What is being asked
Locate each of the rows below that contains the string "line", and copy every one of those rows in full.

Records supplied
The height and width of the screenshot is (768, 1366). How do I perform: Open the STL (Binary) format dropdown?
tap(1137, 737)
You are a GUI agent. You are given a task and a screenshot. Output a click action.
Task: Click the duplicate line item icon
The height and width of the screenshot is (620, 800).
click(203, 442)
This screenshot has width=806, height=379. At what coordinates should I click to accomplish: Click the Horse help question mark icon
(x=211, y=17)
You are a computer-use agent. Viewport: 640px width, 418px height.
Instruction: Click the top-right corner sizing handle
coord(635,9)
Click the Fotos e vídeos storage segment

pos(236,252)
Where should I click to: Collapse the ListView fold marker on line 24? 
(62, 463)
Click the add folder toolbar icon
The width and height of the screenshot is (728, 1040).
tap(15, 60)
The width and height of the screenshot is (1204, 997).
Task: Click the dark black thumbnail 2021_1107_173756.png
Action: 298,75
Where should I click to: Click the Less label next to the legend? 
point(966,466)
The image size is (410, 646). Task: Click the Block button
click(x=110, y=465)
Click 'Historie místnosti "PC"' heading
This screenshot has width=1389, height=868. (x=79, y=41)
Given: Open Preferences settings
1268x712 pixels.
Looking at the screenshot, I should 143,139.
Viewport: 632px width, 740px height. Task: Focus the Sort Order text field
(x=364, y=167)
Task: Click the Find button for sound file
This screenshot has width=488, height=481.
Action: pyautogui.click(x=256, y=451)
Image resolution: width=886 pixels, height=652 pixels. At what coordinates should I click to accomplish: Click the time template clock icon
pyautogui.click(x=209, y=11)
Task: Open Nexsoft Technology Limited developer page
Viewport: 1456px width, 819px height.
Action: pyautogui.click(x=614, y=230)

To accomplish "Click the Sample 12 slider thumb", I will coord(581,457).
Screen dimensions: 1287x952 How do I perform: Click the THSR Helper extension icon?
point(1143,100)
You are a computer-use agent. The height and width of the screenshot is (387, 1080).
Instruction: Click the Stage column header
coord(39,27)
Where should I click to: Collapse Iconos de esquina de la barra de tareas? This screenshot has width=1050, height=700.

Solution below
Task: Click the duplicate line item icon
Where should I click to: Collapse the ListView fold marker on line 24? 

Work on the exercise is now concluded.